>>>
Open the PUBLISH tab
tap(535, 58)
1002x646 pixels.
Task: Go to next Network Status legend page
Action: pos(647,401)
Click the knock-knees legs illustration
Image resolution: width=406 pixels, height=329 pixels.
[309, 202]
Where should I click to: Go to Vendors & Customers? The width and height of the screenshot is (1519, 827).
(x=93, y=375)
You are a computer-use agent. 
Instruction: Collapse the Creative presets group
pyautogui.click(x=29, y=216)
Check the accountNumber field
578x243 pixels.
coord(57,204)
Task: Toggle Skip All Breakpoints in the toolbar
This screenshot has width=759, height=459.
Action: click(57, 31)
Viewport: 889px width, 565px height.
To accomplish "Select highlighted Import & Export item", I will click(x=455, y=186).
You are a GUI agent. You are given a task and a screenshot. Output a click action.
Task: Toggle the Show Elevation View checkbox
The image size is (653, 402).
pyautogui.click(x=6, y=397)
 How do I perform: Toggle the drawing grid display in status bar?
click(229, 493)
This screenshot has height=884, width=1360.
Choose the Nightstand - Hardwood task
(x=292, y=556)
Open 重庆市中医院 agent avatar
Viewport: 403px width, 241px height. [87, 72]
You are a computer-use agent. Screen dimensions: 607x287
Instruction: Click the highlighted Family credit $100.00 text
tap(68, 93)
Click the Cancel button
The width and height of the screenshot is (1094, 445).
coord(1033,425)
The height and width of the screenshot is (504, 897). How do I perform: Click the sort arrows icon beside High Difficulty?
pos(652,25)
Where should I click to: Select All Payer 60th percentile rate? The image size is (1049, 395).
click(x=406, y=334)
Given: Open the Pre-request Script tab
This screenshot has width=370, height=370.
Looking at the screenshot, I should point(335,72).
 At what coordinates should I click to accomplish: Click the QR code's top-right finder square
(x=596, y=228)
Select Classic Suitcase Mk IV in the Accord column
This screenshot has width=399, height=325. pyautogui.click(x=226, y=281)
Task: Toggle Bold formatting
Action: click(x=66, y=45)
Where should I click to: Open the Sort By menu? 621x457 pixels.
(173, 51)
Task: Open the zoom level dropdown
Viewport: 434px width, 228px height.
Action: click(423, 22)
<<<
Required action: The span to give again runs from the line with "Where should I click to: Open" through the last line of the records above; reproduce it exactly and nothing more.

Solution to this exercise:
Where should I click to: Open the Sort By menu? 621x457 pixels.
(173, 51)
Task: Open the zoom level dropdown
Viewport: 434px width, 228px height.
Action: click(423, 22)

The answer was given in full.